▶ EXERCISE OBJECTIVE
Identify every line in the listing below that contains the word "height", and copy each of those lines.

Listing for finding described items
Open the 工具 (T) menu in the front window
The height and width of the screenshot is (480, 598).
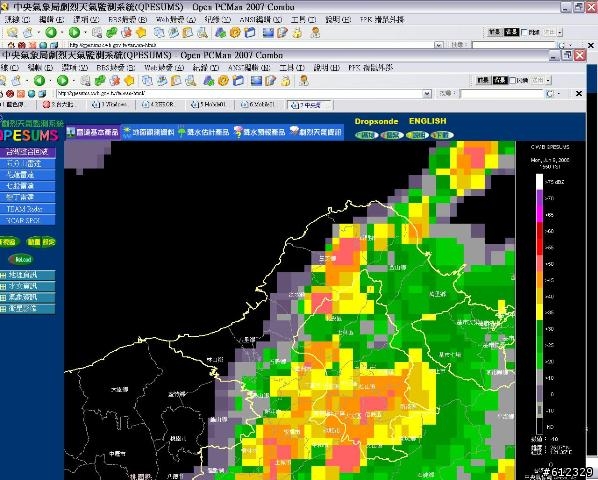[292, 68]

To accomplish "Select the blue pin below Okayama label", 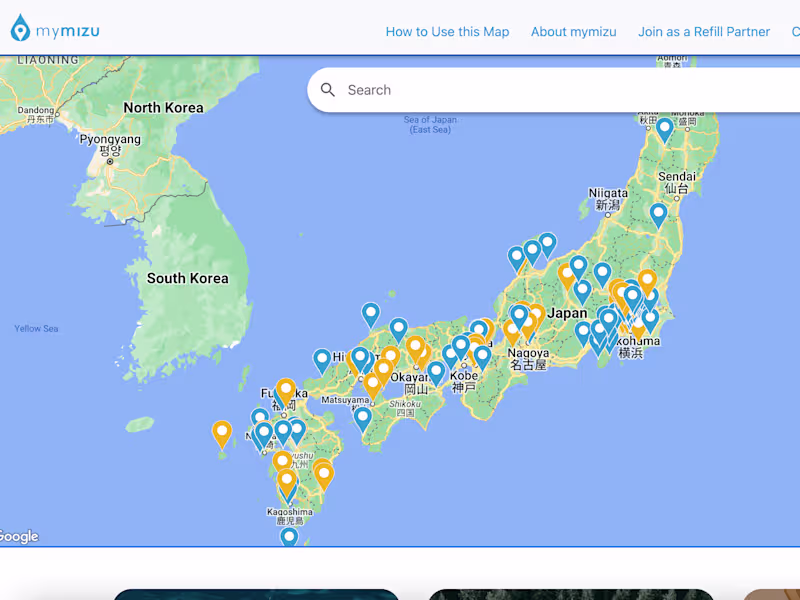I will coord(436,373).
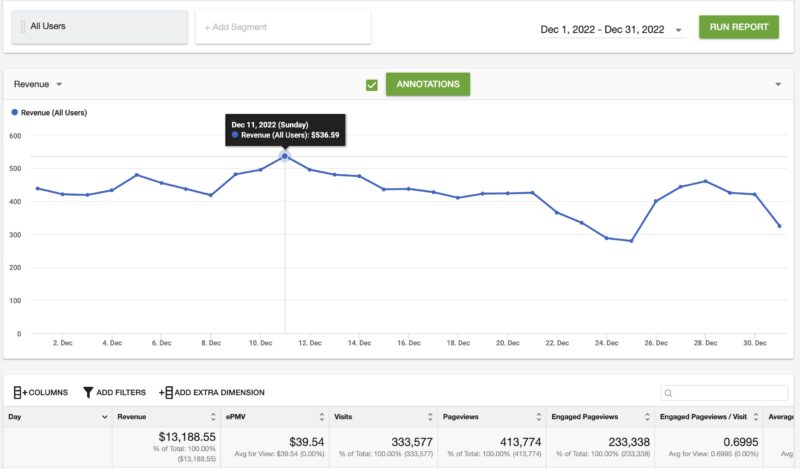Click the Add Extra Dimension icon
This screenshot has height=469, width=800.
[166, 392]
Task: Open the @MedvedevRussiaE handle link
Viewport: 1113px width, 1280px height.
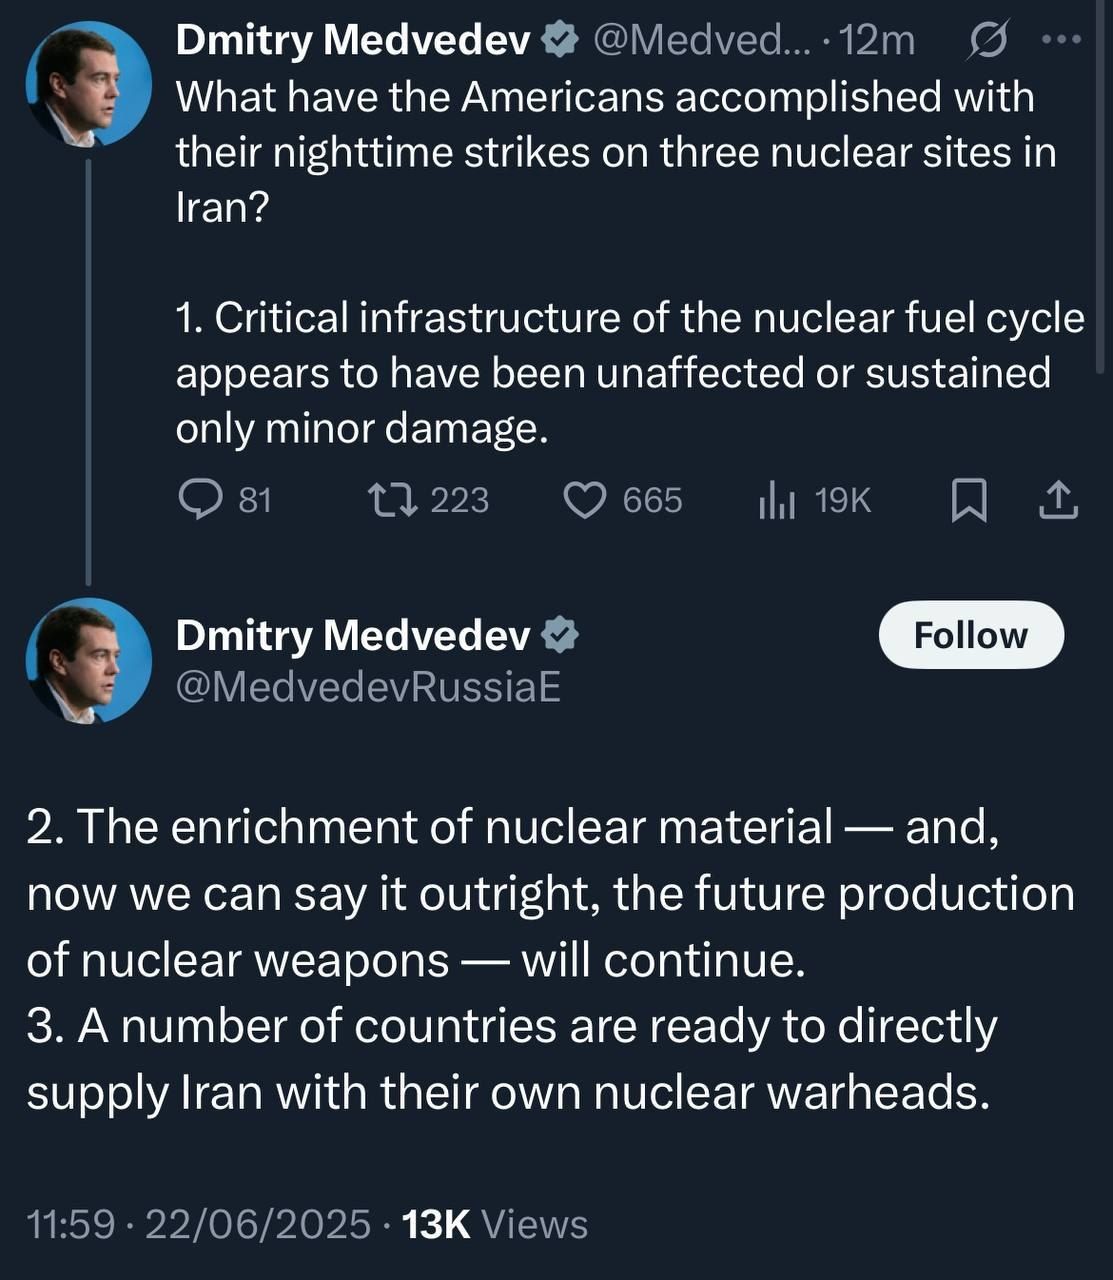Action: (x=368, y=687)
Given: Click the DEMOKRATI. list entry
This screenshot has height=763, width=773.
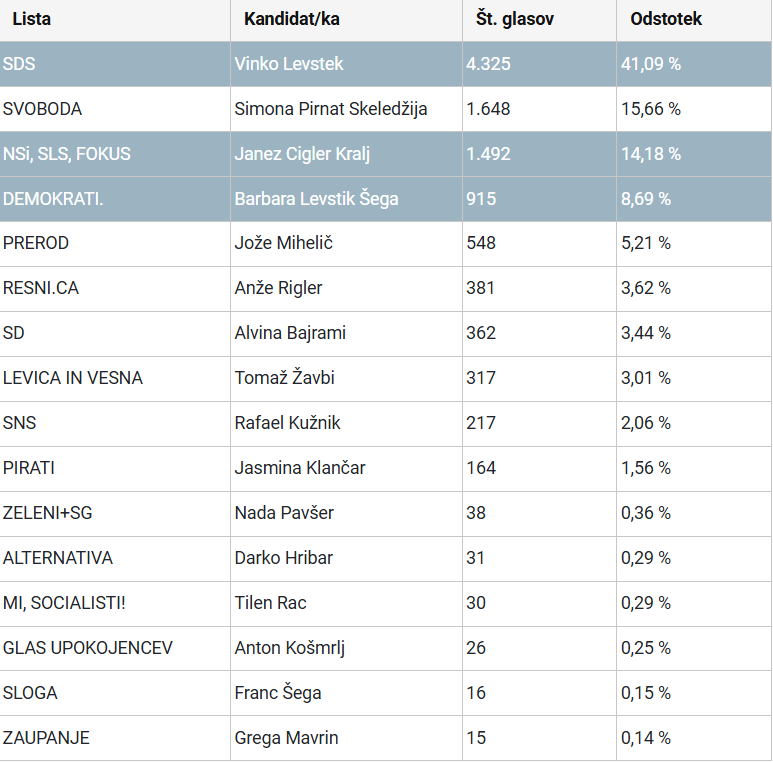Looking at the screenshot, I should pos(53,199).
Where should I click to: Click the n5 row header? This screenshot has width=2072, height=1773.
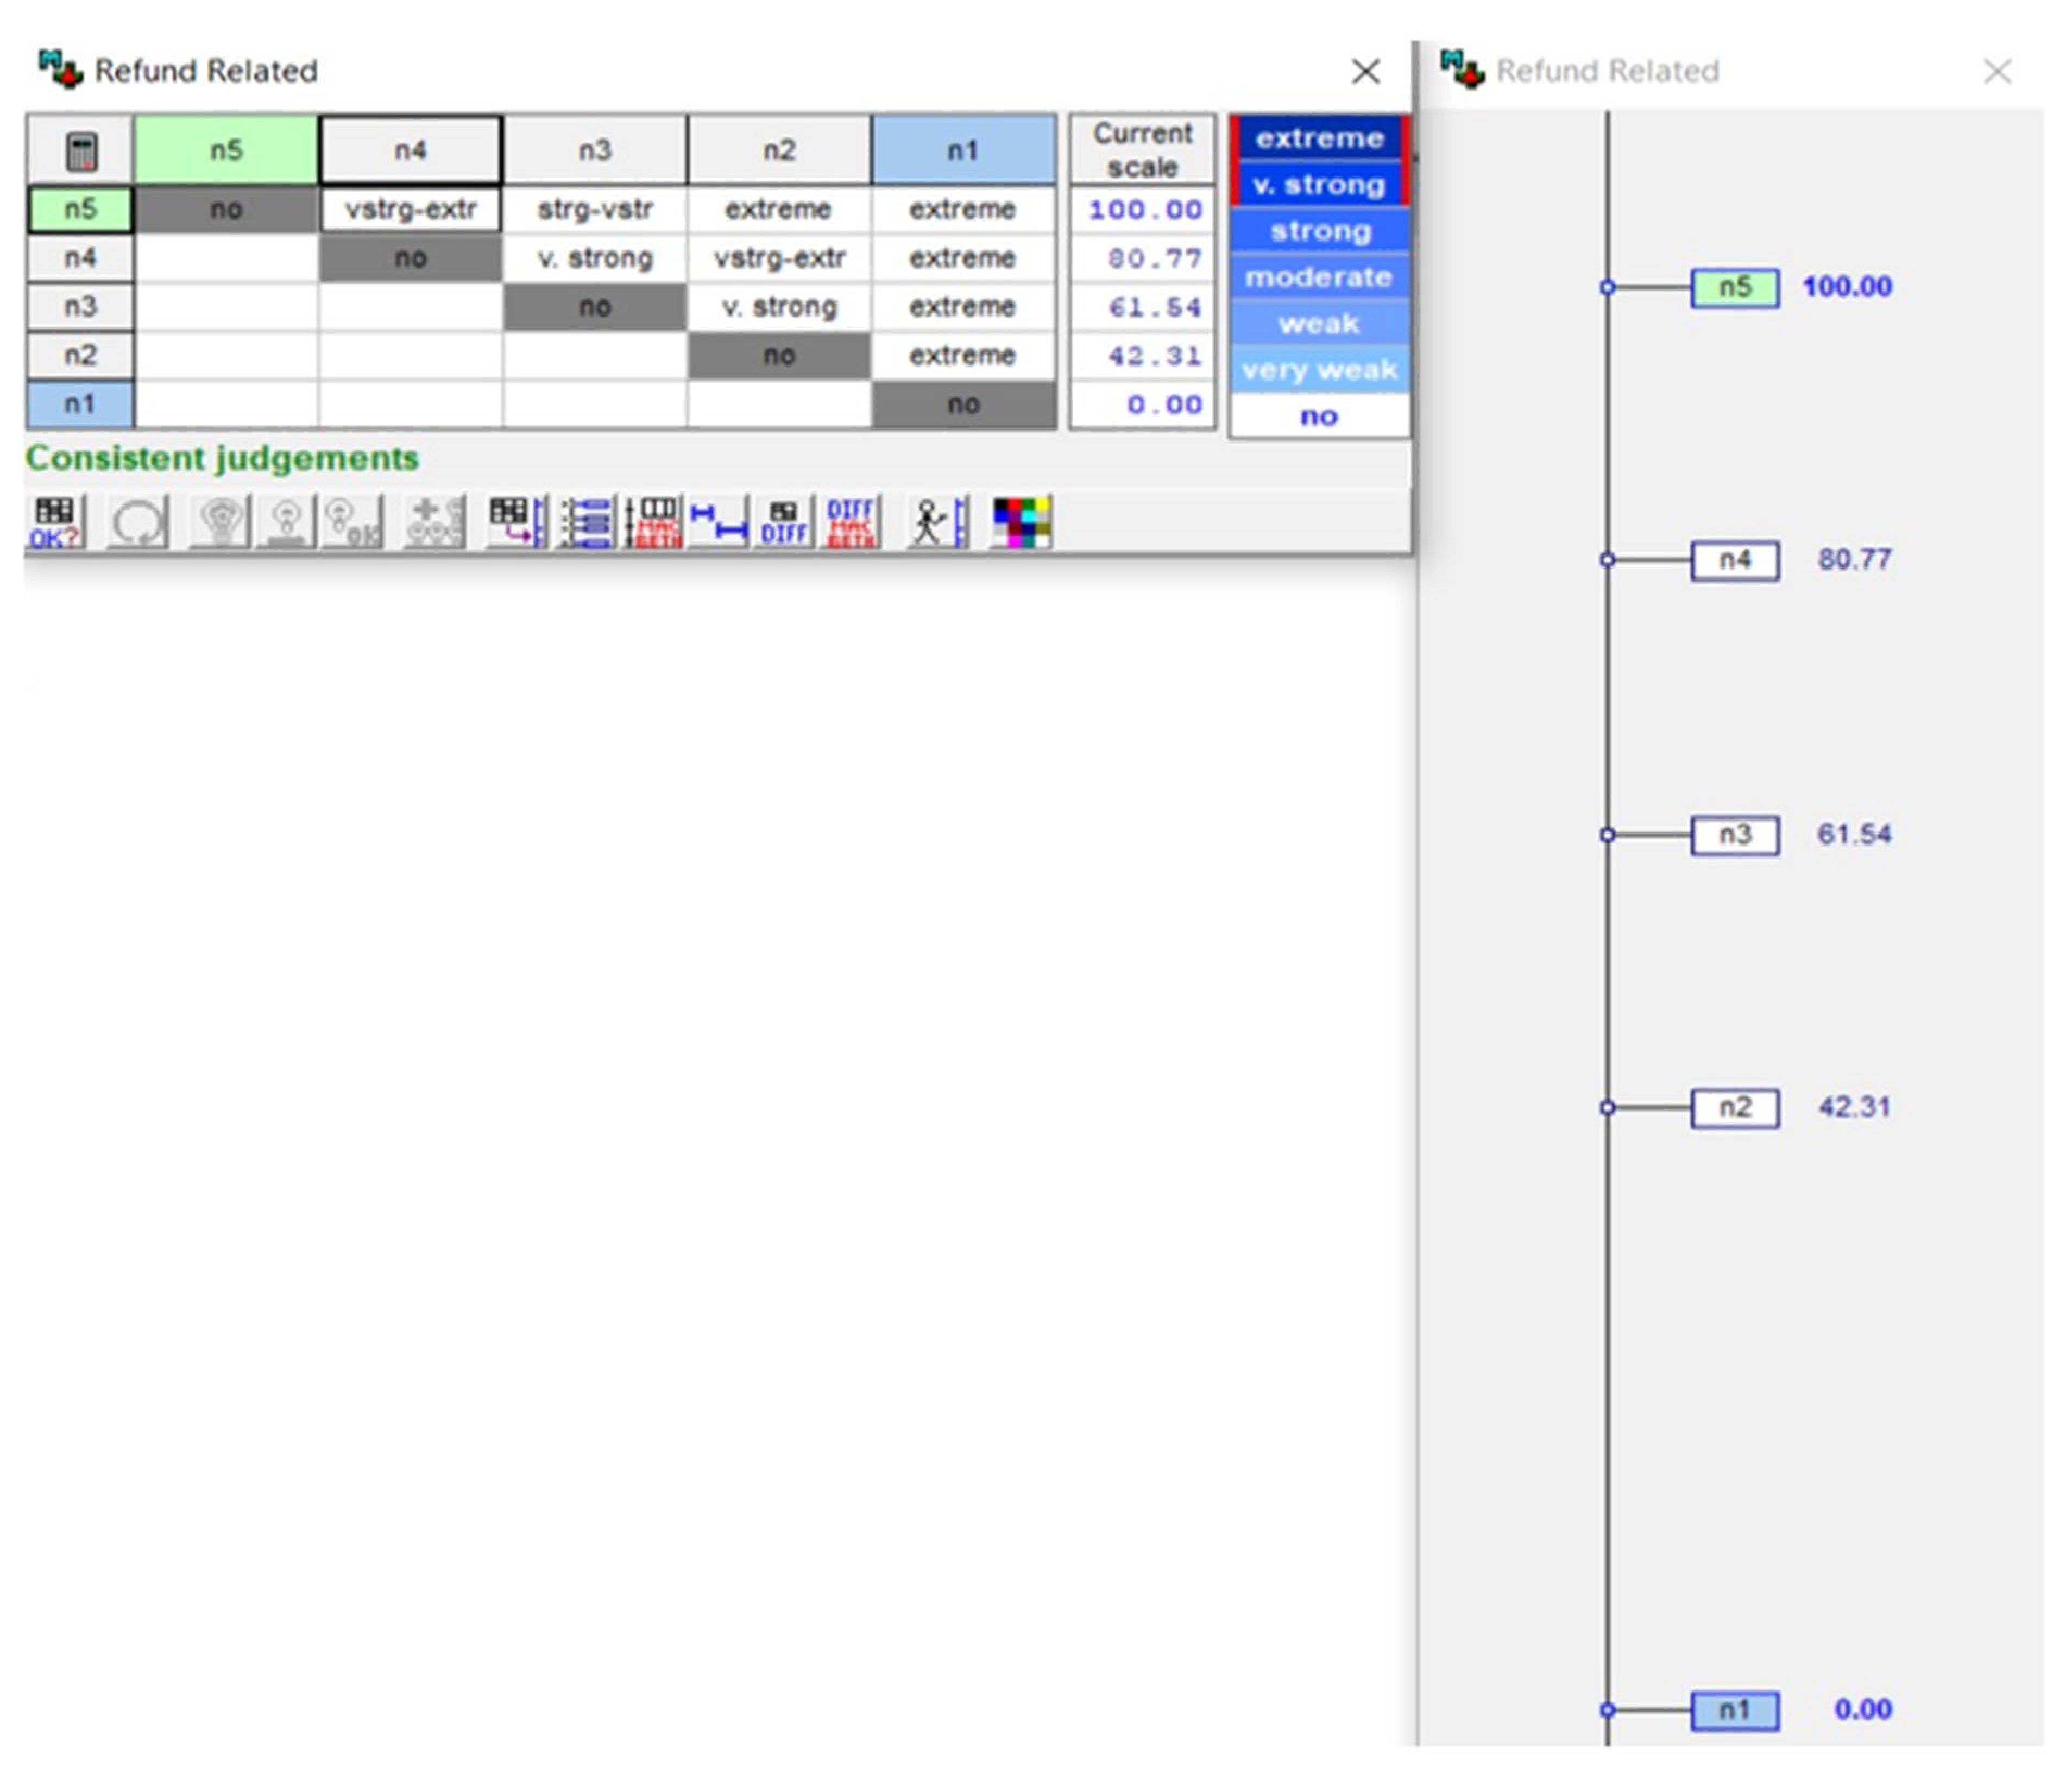[80, 209]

▶ WRITTEN RESPONSE
The height and width of the screenshot is (480, 598).
This screenshot has height=469, width=800.
Viewport: 1113px width, 1280px height.
This screenshot has height=763, width=773.
Where should I click to: Click the n5 row header? This screenshot has width=2072, height=1773.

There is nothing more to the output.